** INFORMATION SHOWN follows **

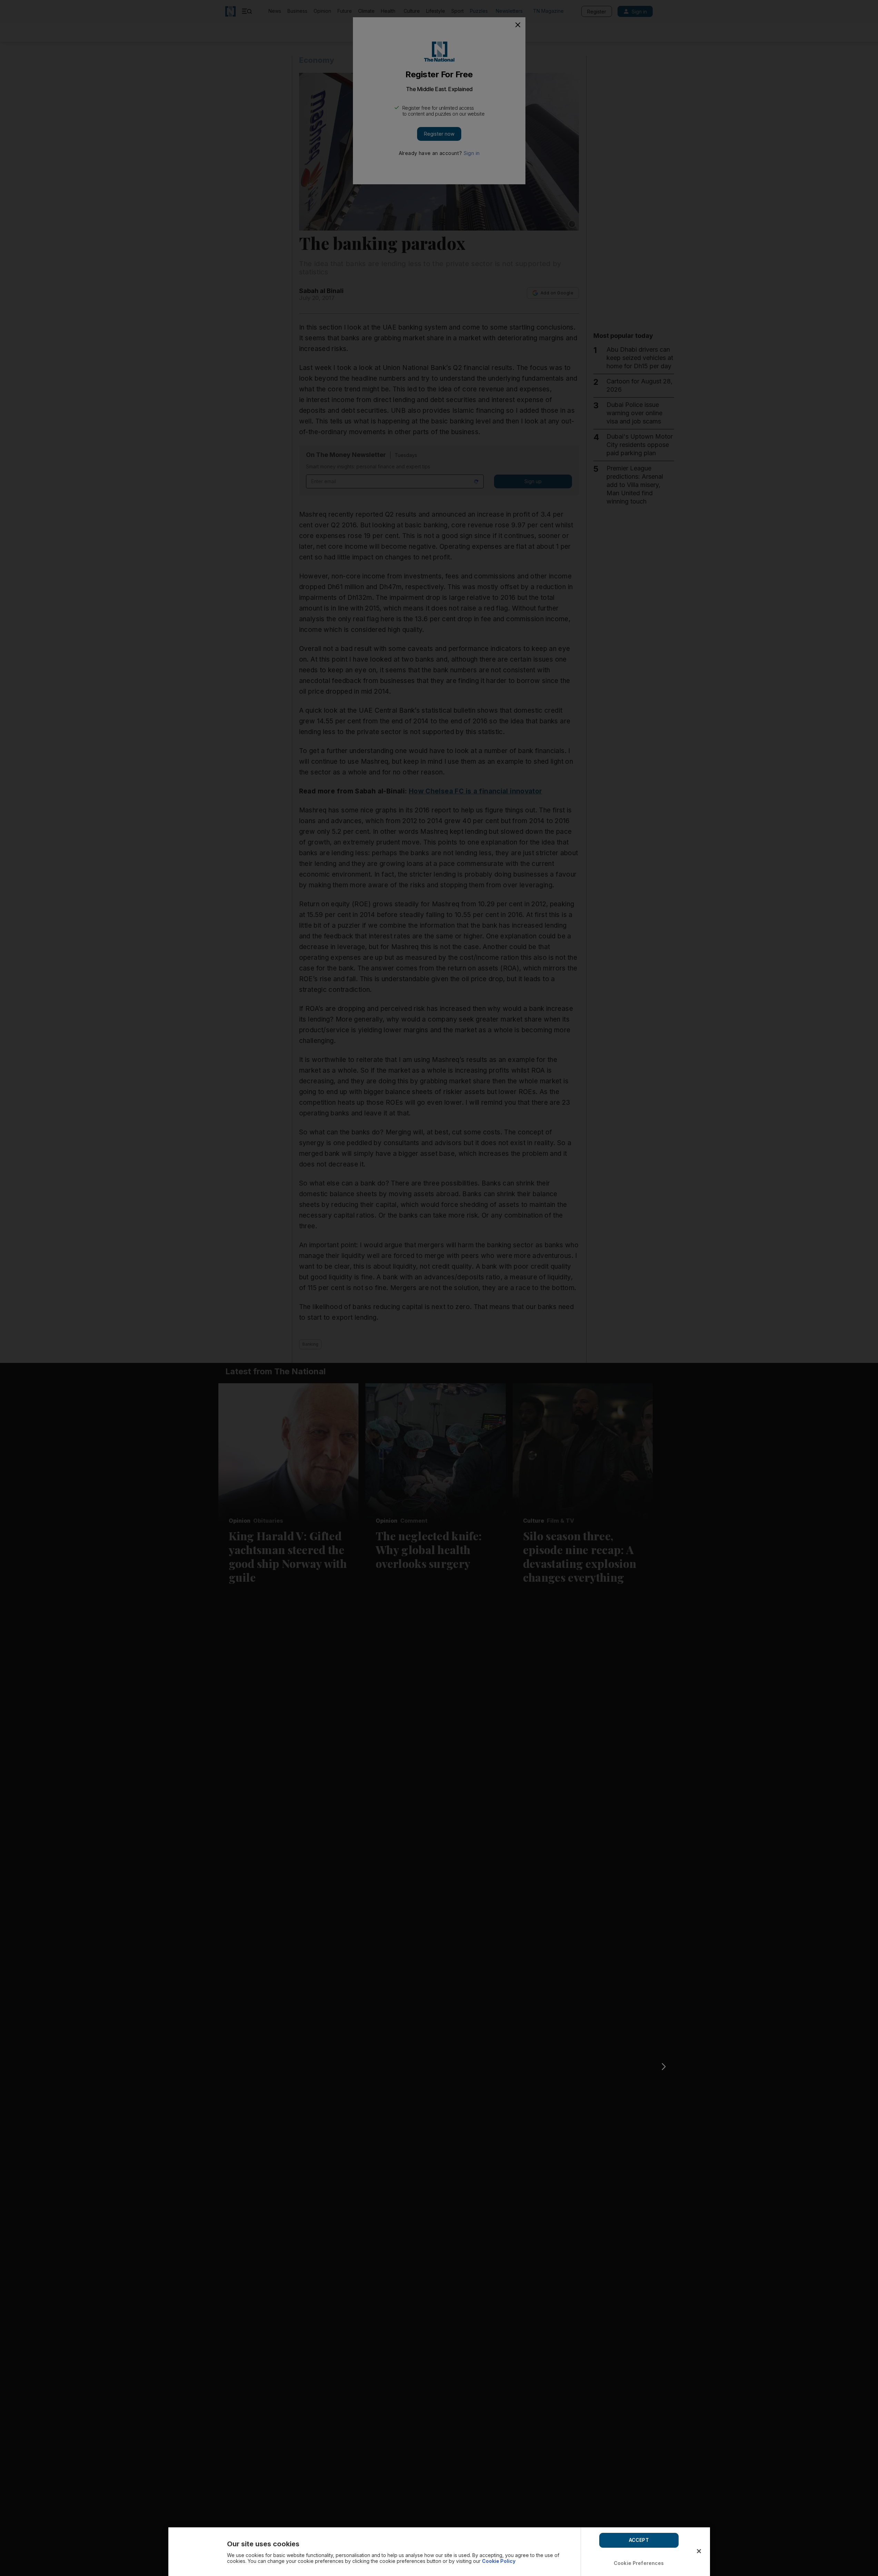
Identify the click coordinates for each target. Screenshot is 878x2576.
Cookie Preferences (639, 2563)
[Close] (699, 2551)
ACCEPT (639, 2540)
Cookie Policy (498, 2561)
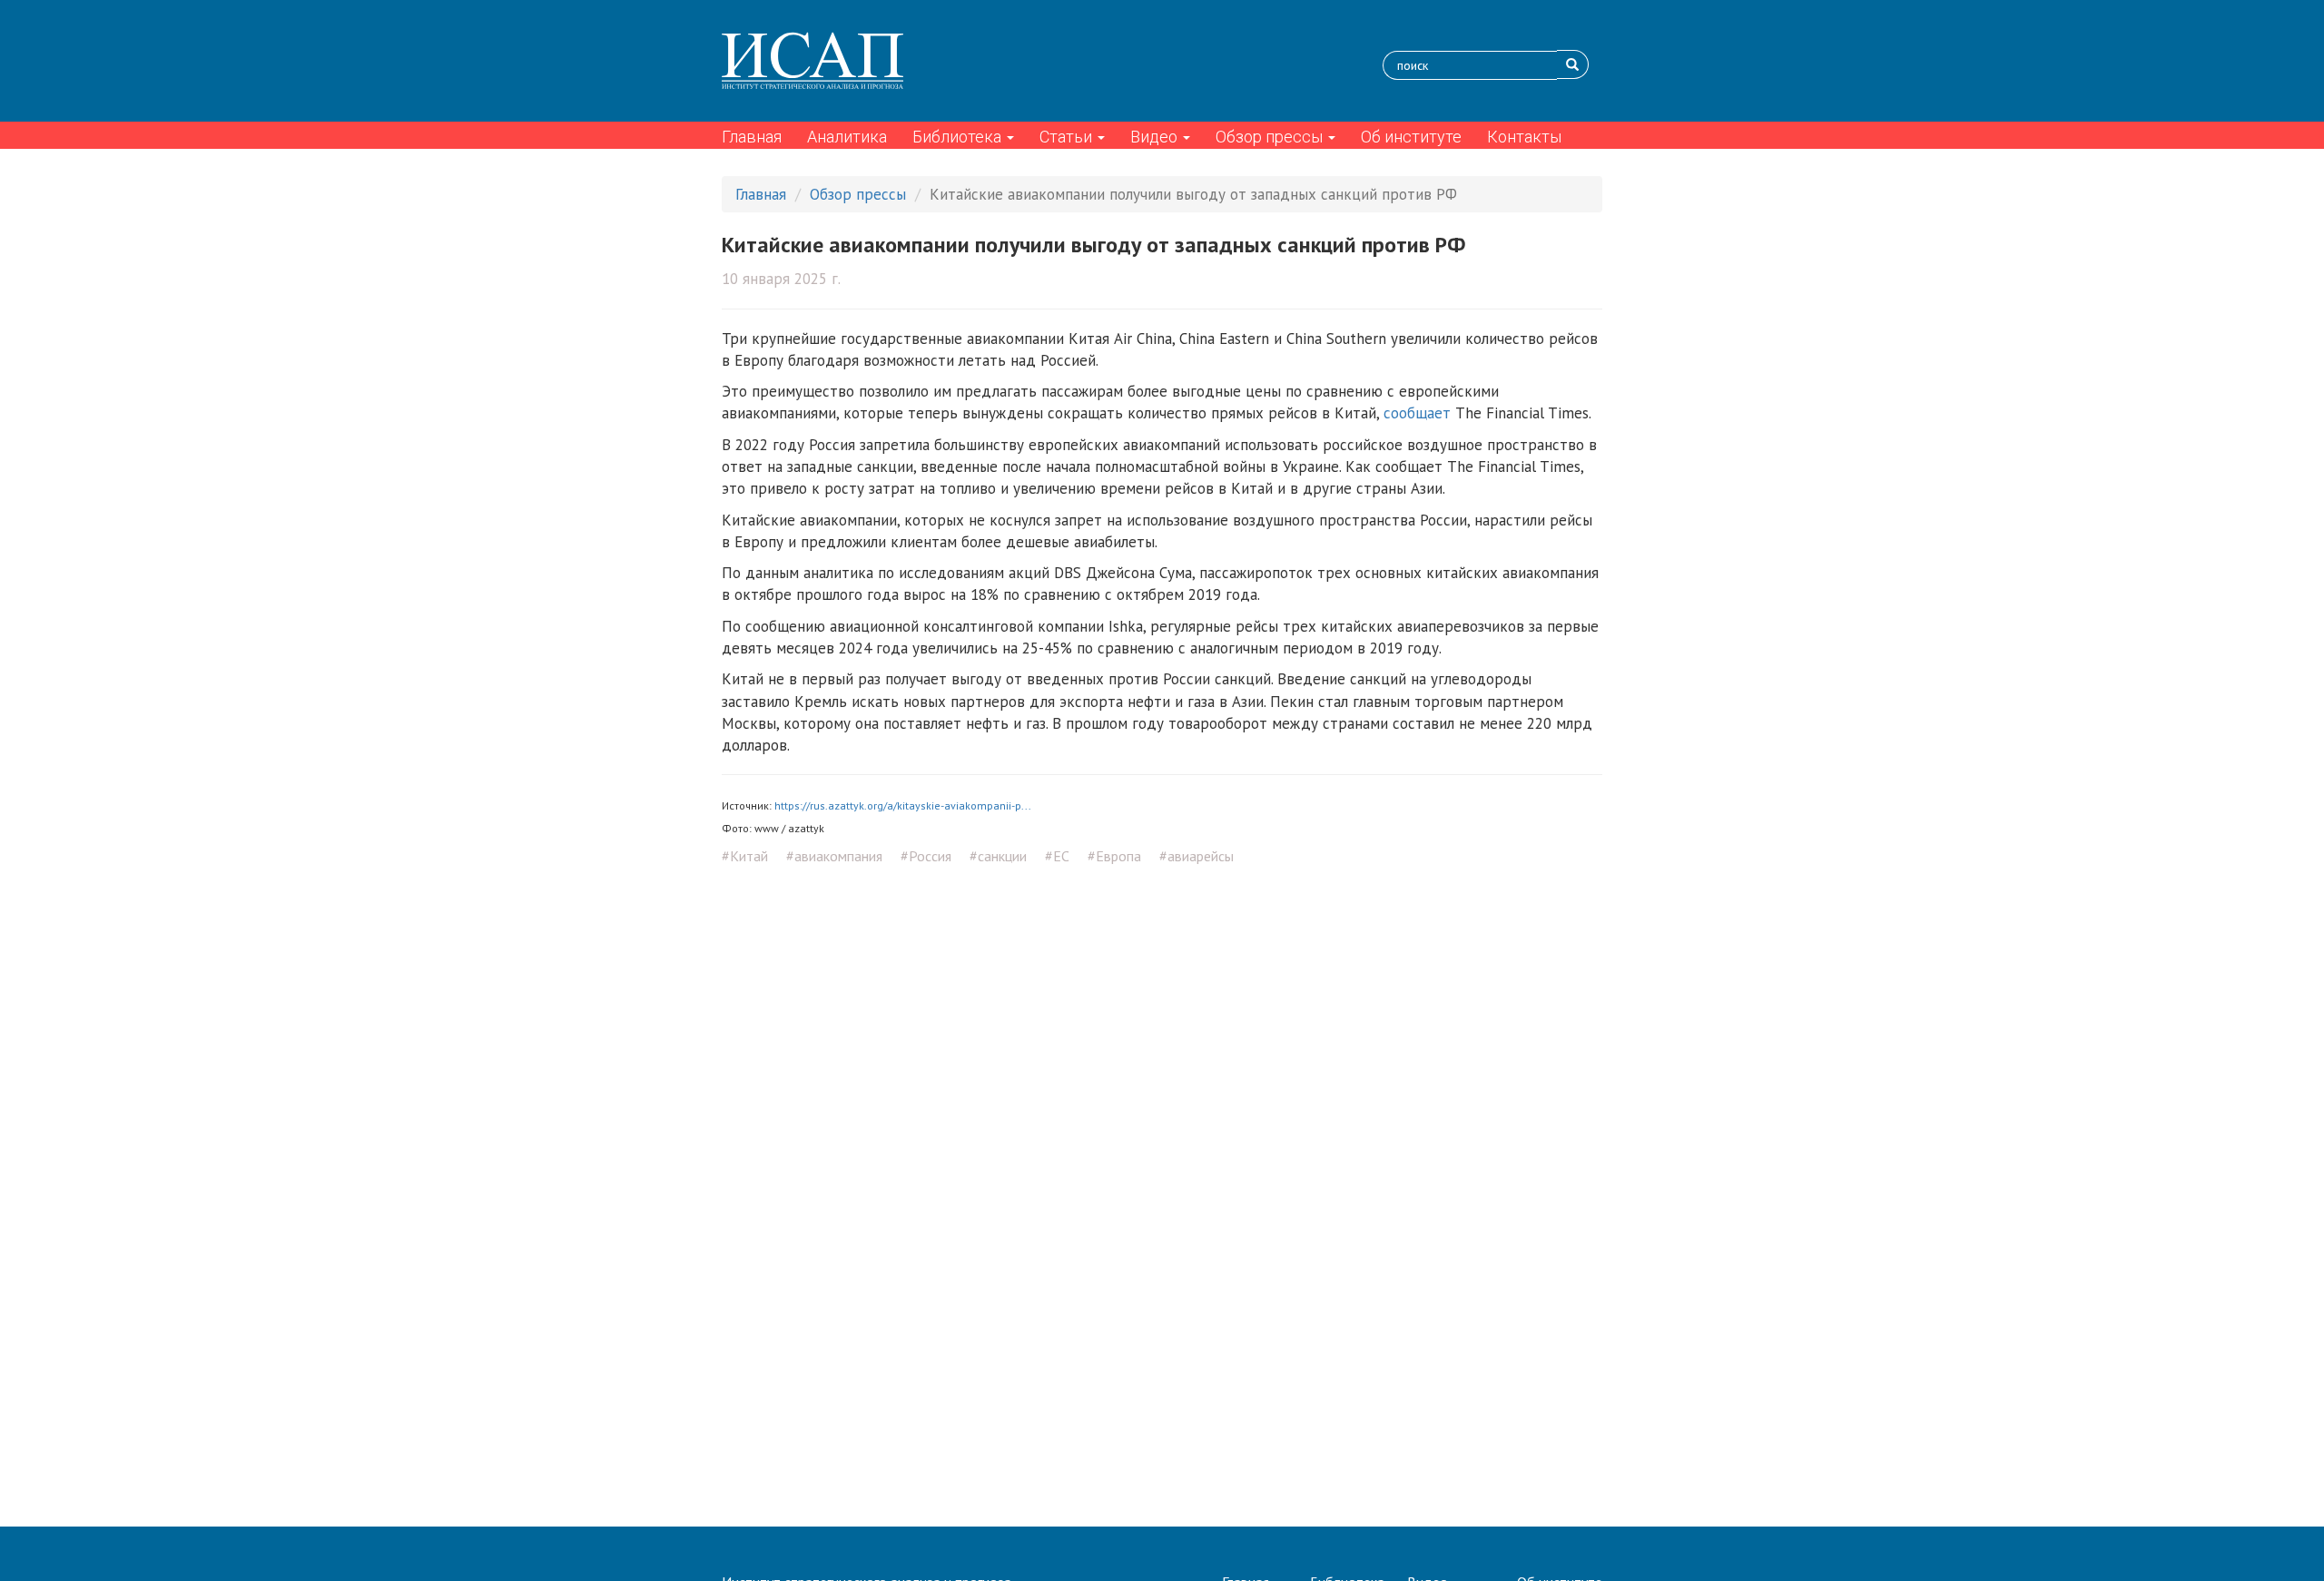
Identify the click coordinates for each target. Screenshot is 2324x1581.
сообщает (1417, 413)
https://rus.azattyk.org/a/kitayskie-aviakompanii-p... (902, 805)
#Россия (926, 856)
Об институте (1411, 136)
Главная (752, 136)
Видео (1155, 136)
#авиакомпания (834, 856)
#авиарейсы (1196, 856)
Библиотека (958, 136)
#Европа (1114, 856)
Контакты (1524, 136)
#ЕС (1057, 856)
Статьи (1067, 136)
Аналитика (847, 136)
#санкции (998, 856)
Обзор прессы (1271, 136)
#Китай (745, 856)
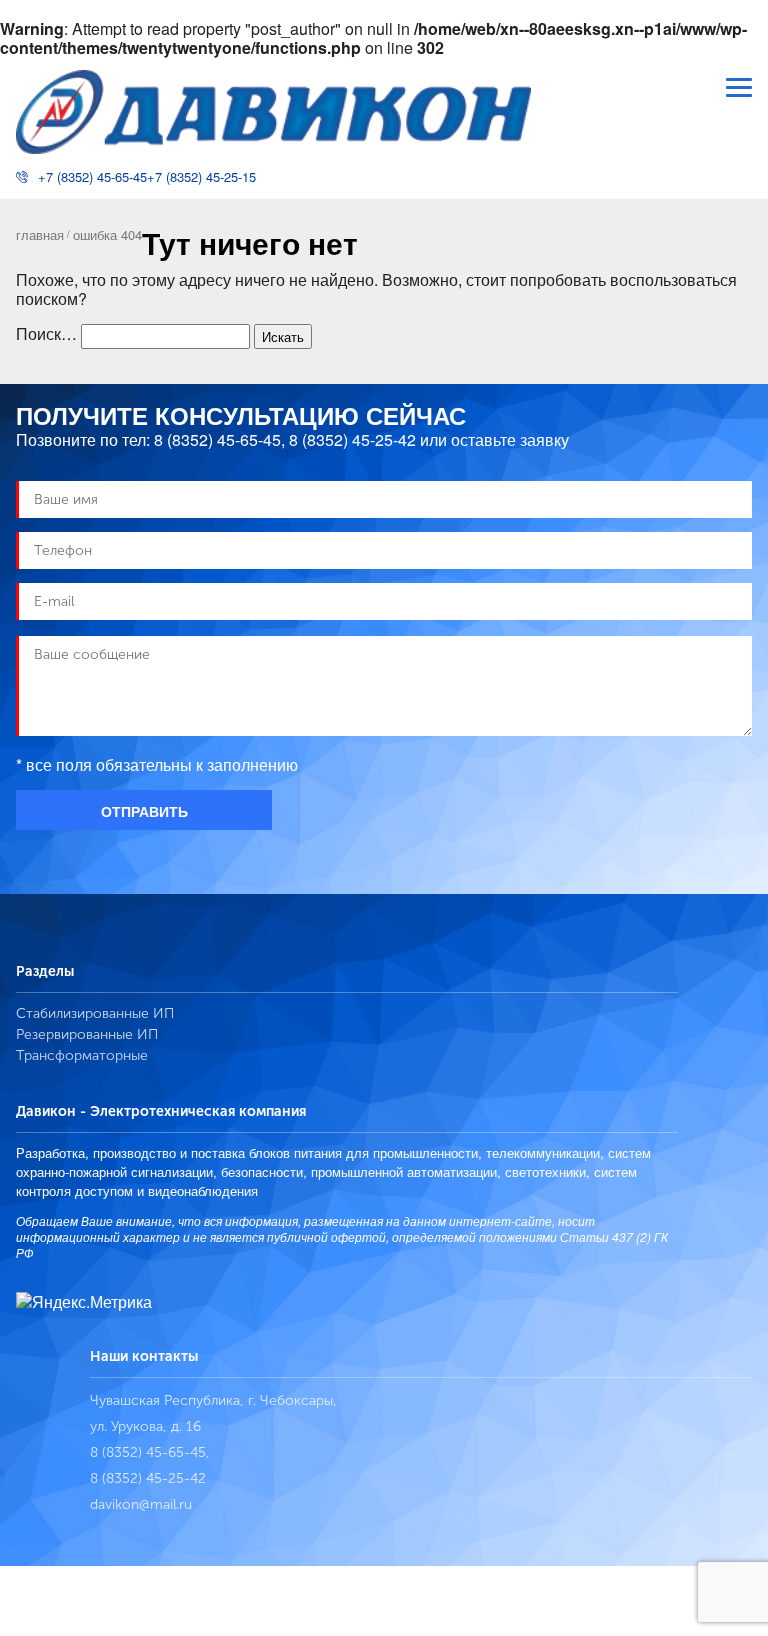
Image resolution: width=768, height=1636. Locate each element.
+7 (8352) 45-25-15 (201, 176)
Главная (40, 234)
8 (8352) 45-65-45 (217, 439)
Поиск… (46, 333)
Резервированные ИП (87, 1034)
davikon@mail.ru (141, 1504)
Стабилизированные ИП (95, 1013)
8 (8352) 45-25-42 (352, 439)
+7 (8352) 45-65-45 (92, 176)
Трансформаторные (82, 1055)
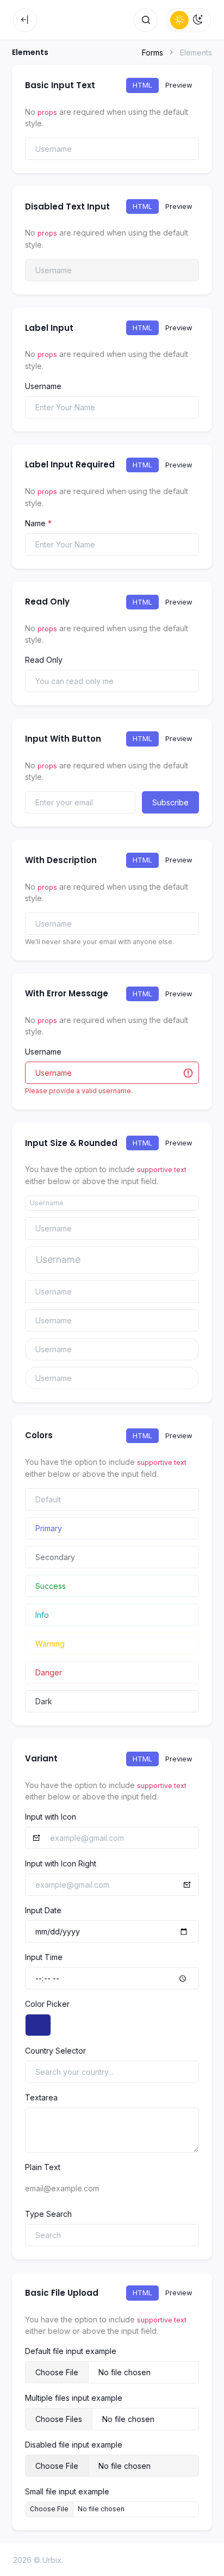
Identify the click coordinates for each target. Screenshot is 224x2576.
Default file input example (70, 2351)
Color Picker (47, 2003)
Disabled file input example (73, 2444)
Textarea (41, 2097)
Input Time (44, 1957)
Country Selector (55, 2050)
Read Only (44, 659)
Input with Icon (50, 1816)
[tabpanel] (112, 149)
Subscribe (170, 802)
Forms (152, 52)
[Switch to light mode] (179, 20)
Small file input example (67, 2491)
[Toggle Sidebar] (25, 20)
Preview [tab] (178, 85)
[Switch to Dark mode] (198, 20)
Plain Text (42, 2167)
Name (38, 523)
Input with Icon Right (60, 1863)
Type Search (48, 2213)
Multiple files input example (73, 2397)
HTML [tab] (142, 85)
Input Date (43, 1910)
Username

** End of INFORMATION SHOWN **

• **EXERCISE AIM**
Copy nothing except the lines from the one with "[Switch to Dark mode] (198, 20)" through the end of the records; keep each exactly as it appears, first and last included.

• **RESPONSE AREA**
[Switch to Dark mode] (198, 20)
Plain Text (42, 2167)
Name (38, 523)
Input with Icon Right (60, 1863)
Type Search (48, 2213)
Multiple files input example (73, 2397)
HTML [tab] (142, 85)
Input Date (43, 1910)
Username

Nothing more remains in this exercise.